Nieve roja en el Pirineo Aragonés
Cuando en el Instituto comencé a recibir mis primeras clases de geología, uno de los detalles que más me impactó fue el saber que aquellos materiales arcillosos de color rojo que formaban los escarpes de la zona montañosa de L'Hospitalet eran así, entre otros procesos, por el acúmulo continuo de polvo del Sahara. Aquellas lluvias de barro -relativamente habituales- que dejan hechos una pena los coches que aparcan en la calle o la ropa que no se ha recogido a tiempo, repetidas en el tiempo durante los últimos milenios, habían sido capaz de depositar toneladas y toneladas de polvo hasta llegar a dar el color rojizo a aquellas tierras de mi entorno. Polvo sahariano que, tiempo a venir, pude comprobar que era capaz de teñir de rojo hasta la superficie nevada de las cumbres del Valle de Arán, demostrando la capacidad de este material de llegar a distancias endiabladamente lejanas de su punto de origen.

27,7 mill. de toneladas anuales
Es en esta capacidad de viajar libremente por el aire, que el polvo generado por la acción de los agentes erosivos en el mayor y más árido desierto del mundo (ver La increíble supervivencia de los cocodrilos del desierto), gracias a las corrientes de aire ascendentes fruto del brutal calentamiento de la superficie del Sahara durante el día, es capaz de llegar hasta las capas más altas de la atmósfera... y quedarse.

= INSTRUCCIONES DE LA TAREA =
Retoma el texto de arriba sobre el polvo del Sahara y continúalo a partir de su última oración.

= MATERIAL PROPORCIONADO =
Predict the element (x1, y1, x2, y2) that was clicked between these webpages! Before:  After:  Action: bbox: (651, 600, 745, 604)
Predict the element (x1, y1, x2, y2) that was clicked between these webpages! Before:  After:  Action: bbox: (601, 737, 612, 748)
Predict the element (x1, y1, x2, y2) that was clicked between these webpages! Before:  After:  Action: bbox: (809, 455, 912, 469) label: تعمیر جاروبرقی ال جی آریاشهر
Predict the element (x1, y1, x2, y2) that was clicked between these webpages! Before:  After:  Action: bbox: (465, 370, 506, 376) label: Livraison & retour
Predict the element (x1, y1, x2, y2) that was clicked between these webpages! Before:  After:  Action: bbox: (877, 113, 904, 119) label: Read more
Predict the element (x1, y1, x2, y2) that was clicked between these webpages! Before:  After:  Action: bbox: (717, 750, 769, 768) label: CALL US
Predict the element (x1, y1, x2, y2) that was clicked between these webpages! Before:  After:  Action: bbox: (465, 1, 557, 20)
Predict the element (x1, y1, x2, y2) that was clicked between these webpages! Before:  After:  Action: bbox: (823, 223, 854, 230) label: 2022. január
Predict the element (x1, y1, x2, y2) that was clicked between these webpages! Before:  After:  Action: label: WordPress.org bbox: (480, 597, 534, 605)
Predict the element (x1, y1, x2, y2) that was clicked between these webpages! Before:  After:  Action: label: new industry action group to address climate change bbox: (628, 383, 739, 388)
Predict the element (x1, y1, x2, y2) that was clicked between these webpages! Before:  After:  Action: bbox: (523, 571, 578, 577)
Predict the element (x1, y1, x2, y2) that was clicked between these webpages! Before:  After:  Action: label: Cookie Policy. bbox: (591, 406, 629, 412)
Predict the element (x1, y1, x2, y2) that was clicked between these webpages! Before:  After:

= RESPUESTA ESCRITA =
Una curiosa forma de abonar
Una vez que estas partículas inferiores a 0,0625 mm (si fueran mayores, serían consideradas arena) llegan a la estratosfera, entran dentro de la circulación general atmosférica. Una circulación general que en la zona tropical circula de este a oeste, y que permite que, impulsado por las fuertes corrientes que circulan en este sentido -y que generan buena parte de los huracanes caribeños-, lleguen a cruzar el Atlántico para acabar depositando su carga mineral.

Depresión de Bodélé
El polvo sahariano, originado mayoritariamente en la zona de la Depresión de Bodélé (Chad) -un antiguo lago desecado más grande que los Grandes Lagos norteamericanos y cuyo último exponente es el actual lago Chad- incluye grandes cantidades de hierro, sulfatos, carbonatos y, sobre todo, de fósforo, que provienen de los restos de diatomeas de agua dulce que formaron los sedimentos de este antiguo fondo lacustre.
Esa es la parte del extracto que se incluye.